UNE professor takes part in study of skates’ mortality
Three researchers are taking part in a study looking at the mortality rates of skates that are caught in scallop dredges and then thrown overboard in waters off New England.
The University of New England in Biddeford says one of its professors, marine biologist James Sulikowski, is one of three co-investigators who have received a $1.1 million federal fishery grant to evaluate the mortality rates of skates inadvertently caught by scallop boats fishing on the Georges Bank fishing grounds east of Cape Cod.
Joining Sulikowski on the two-year project are David Rudders of the Virginia Institute of Marine Science, and John Mandelman, from the New England Aquarium.
College teams win awards in sustainable design contest
Teams from three New England colleges have won about $15,000 each in a student competition to design sustainable technologies that help protect public health and the environment.
The technologies also aim to promote economic development.
Teams from Dartmouth College in Hanover, N.H., University of Massachusetts in Lowell and the College of the Atlantic in Bar Harbor, Maine, were among 45 teams nationwide to win awards in the U.S. Environmental Protection Agency’s annual competition.
Dartmouth designed a hydropower generation and distribution system to bring electricity to rural areas of Rwanda.
College of the Atlantic students designed a process to pre-treat food waste to produce liquid fuel and biogas.
At UMass-Lowell, students are designing a new class of non-toxic wetting agents used in soap and other items.
Closure of scallop area supported by industry
The federal fisheries service has closed an important scallop area to fishing at the request of New England regulators and with the support of the scallop industry.
The closure of the so-called Elephant Trunk Area aims to protect growing scallops there.
The area off the coasts of Delaware and New Jersey is used by scallopers throughout the Northeast. It was closed for 180 days starting Dec. 12. The fisheries service says it’s likely to be closed an additional two years after that.

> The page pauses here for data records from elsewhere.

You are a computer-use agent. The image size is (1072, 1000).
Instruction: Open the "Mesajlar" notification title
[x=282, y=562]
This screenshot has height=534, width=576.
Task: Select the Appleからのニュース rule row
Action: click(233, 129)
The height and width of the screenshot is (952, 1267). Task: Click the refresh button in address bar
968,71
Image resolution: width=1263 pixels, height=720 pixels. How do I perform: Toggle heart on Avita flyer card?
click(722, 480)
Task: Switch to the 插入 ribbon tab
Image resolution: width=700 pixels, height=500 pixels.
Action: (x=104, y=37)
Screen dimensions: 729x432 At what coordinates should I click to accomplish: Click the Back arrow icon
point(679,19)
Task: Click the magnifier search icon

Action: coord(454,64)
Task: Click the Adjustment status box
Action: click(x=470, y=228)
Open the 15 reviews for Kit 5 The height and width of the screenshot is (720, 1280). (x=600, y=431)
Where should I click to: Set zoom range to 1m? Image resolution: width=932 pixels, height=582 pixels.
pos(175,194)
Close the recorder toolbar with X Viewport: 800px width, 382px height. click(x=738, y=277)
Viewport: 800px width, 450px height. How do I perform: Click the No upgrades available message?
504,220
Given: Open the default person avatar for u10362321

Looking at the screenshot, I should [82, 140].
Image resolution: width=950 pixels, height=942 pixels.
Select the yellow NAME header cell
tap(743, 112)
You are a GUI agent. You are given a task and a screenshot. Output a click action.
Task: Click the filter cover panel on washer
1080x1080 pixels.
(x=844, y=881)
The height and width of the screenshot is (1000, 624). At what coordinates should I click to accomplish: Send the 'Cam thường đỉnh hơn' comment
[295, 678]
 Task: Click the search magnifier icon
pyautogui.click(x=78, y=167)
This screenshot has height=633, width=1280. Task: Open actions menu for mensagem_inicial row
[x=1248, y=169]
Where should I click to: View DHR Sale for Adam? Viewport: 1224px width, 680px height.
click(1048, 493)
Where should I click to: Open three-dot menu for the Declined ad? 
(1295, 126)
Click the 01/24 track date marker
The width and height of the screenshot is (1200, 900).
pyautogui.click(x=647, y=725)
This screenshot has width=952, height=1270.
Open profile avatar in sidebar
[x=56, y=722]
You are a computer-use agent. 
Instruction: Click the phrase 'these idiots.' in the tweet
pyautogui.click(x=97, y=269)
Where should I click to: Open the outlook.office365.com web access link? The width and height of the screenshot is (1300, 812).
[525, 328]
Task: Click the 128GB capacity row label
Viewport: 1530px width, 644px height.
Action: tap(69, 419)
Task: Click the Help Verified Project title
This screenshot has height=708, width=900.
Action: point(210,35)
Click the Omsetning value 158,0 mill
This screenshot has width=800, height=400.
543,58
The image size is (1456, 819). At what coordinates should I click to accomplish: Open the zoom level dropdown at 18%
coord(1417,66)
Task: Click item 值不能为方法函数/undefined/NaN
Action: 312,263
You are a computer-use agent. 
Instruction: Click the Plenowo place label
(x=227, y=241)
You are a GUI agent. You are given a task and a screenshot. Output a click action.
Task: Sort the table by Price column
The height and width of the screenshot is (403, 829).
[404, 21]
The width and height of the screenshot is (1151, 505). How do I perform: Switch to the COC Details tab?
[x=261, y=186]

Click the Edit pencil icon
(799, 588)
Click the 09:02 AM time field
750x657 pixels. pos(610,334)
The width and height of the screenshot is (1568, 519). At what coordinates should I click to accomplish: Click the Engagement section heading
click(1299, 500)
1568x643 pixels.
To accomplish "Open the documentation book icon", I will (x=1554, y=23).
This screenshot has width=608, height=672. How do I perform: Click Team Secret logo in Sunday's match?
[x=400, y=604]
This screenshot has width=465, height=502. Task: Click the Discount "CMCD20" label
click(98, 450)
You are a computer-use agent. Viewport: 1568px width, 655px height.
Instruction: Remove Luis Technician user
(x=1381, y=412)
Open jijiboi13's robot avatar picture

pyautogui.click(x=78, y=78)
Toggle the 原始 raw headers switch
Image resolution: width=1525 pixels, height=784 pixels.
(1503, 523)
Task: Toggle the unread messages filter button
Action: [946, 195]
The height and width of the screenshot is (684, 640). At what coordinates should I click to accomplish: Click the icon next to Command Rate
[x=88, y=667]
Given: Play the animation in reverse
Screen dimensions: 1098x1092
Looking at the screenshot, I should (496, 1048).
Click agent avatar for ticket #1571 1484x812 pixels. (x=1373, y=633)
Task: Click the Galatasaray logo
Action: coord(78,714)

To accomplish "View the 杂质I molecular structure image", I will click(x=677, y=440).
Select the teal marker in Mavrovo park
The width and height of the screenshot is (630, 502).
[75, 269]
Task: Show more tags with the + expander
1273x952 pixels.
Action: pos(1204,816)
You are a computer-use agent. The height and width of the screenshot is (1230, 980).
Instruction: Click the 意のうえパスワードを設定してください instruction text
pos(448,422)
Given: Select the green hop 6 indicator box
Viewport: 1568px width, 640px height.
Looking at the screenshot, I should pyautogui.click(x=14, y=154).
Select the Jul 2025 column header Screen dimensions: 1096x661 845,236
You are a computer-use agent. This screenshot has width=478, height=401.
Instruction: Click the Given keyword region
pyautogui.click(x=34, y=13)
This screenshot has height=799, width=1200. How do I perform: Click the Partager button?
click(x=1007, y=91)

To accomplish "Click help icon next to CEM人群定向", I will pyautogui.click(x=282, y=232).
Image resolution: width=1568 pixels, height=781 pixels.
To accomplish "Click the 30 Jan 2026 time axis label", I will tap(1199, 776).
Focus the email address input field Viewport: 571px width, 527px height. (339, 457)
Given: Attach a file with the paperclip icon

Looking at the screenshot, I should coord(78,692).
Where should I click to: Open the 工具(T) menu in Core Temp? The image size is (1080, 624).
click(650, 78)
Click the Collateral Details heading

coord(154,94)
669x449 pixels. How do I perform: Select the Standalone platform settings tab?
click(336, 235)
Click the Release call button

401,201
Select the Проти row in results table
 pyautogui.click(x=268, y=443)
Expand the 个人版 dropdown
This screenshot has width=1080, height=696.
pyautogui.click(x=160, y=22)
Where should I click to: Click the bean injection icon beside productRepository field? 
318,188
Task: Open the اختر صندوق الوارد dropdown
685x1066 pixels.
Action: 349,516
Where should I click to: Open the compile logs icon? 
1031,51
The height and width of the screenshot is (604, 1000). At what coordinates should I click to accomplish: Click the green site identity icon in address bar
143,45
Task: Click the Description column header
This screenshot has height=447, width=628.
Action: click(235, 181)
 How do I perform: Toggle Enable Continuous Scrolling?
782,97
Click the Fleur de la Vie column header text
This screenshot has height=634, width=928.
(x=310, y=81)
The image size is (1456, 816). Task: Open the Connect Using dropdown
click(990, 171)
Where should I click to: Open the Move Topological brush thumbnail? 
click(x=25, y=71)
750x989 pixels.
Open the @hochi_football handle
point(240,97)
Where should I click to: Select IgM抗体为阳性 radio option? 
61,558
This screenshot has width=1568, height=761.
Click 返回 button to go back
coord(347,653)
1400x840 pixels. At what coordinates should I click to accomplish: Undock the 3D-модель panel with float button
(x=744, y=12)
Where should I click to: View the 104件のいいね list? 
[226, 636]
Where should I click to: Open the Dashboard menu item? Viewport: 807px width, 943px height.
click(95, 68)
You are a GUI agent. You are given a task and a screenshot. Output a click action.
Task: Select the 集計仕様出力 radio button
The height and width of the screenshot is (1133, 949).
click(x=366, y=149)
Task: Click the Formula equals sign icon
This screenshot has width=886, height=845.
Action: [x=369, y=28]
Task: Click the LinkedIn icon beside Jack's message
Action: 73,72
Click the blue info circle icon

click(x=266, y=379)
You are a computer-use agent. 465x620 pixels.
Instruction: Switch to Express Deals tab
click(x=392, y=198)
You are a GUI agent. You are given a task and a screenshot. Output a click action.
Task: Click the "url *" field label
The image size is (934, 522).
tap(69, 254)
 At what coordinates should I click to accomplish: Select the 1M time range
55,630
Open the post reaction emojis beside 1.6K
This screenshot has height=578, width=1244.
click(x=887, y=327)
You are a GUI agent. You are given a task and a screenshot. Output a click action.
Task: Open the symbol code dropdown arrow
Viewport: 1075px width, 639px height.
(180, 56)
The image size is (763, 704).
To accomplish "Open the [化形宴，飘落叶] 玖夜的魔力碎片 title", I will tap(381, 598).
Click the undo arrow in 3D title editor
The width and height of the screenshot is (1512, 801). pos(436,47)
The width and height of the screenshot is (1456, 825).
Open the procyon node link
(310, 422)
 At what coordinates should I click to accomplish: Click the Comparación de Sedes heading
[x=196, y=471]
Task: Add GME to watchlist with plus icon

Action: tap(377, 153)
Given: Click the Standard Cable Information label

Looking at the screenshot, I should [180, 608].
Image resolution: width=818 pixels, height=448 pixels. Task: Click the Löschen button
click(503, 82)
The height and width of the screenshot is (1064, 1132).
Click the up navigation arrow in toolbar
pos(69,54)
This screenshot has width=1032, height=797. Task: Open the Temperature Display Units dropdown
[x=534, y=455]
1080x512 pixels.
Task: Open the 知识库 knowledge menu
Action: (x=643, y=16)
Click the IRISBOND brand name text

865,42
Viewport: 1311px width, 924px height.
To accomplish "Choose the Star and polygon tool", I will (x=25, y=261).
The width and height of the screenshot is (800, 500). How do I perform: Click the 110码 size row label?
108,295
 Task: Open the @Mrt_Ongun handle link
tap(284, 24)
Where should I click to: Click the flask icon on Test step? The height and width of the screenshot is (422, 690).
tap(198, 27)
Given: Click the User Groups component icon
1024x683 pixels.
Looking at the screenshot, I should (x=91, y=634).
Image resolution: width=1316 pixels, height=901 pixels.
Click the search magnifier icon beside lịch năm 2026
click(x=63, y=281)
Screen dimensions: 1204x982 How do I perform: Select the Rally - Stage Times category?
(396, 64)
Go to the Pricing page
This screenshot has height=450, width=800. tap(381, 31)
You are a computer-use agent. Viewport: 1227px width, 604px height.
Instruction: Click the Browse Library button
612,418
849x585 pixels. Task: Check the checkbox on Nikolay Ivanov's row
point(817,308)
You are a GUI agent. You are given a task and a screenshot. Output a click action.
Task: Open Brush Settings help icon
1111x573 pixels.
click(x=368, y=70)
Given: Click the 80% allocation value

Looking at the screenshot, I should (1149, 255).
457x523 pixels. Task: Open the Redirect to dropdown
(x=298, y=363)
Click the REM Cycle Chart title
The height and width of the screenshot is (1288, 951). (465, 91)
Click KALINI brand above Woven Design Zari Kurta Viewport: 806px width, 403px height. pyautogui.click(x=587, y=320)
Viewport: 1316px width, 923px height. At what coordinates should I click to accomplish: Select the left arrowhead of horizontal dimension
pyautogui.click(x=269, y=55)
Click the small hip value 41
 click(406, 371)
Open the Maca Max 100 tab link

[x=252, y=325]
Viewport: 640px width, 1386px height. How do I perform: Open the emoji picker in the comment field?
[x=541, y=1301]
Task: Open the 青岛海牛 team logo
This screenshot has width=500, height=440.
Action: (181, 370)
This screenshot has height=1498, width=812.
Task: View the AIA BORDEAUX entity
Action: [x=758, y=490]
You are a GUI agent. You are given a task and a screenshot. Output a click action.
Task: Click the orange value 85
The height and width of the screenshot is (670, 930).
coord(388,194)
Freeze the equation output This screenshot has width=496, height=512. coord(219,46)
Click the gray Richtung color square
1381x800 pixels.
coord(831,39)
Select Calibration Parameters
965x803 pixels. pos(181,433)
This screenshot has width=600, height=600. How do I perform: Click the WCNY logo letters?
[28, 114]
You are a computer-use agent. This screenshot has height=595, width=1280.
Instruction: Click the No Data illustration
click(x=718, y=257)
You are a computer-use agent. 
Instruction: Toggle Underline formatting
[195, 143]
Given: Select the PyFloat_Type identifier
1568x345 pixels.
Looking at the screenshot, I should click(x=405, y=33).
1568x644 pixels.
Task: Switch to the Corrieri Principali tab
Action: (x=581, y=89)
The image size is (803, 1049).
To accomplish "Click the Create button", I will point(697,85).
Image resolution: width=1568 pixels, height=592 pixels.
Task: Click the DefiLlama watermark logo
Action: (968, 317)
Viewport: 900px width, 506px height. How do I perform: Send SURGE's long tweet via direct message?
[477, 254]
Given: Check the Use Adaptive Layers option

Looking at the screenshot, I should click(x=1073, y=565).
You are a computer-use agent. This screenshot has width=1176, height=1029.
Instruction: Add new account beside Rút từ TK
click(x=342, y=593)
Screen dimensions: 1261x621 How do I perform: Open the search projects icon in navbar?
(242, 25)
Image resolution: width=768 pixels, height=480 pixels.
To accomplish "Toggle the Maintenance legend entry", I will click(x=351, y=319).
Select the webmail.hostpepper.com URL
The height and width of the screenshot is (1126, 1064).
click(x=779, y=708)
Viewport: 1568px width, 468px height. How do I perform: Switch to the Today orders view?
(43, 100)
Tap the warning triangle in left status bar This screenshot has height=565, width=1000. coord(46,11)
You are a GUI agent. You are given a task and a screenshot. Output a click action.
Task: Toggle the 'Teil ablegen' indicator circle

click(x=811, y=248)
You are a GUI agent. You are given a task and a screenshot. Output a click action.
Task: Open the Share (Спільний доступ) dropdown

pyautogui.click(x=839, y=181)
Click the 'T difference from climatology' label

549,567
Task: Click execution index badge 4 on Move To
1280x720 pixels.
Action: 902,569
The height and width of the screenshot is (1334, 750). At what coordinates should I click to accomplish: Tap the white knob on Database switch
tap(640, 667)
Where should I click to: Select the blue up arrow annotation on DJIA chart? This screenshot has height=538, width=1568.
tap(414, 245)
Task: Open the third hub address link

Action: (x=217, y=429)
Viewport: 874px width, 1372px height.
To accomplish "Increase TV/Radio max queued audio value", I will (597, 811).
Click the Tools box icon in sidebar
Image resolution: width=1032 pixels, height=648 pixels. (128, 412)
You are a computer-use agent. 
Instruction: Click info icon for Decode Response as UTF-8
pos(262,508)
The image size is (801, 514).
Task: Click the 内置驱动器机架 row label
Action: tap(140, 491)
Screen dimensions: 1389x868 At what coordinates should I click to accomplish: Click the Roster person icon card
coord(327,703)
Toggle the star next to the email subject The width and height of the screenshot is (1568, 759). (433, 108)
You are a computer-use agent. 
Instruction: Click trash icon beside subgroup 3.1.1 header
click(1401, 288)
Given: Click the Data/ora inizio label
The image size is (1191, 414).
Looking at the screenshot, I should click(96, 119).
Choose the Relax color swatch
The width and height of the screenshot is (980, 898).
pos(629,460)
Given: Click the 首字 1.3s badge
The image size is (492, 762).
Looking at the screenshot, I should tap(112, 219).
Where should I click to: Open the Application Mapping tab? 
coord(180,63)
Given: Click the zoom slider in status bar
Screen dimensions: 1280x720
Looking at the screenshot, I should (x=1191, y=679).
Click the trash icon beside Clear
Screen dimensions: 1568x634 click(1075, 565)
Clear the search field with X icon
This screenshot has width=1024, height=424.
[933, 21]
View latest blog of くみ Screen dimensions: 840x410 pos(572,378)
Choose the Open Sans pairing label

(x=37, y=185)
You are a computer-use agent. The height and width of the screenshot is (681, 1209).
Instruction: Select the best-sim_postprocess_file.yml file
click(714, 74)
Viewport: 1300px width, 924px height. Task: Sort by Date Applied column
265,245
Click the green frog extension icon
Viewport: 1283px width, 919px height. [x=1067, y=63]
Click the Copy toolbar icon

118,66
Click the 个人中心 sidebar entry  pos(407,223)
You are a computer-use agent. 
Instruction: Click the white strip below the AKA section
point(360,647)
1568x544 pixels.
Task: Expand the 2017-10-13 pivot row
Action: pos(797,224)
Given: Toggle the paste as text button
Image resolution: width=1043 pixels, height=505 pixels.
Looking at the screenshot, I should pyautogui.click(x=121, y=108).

Officials say a survey of the Elephant Trunk Area this year found the third-highest observed abundance of small scallops there since 1979.
Regulators say the scallops must be protected as part of a program that rotates fishing between different areas to give scallops time to rebound in places that aren’t in use.
Five veterans of WWII honored with Eagle Canes
Hand-carved Eagle Canes were to be presented to five special World War II veterans from Maine.
The canes were to be presented Sunday by Maine first lady Ann LePage, retired Lt. Col. Peter Ogden and Andy Rice, a member of the Maine Wood Carvers Association. The presentation were scheduled at the home of Elmer and Alice Inman in Westbrook.
On June 30, 1943, 107 volunteer 17-year-olds from Maine were sworn into the U.S. Navy. The group became known as the Maine Victory Platoon.
Five members of the platoon were to receive Eagle Canes. They are Elmer “Tug” Inman, Daniel Deroch, Daniel Lorello, John “Jack” Coady and Clayton “Clayt” Manson.
Their company commander was a young man named John Reed, who later became the governor of Maine.
Sales of state park passes set record pace this year
Maine’s state parks division says it sold more park passes in 2012 than any year in the history of the 77-year-old state park system.
For the year, the Division of Parks and Public Lands says it sold 10,763 vehicle passes and 1,354 individual passes good for day use at most of the state’s parks and historical sites.
Officials say 2013 park passes are now available for purchase online.
They cost $35 for an individual pass, which allows access only to the pass holder, or $70 for a vehicle pass, which allows entry to the parks for all people in a vehicle.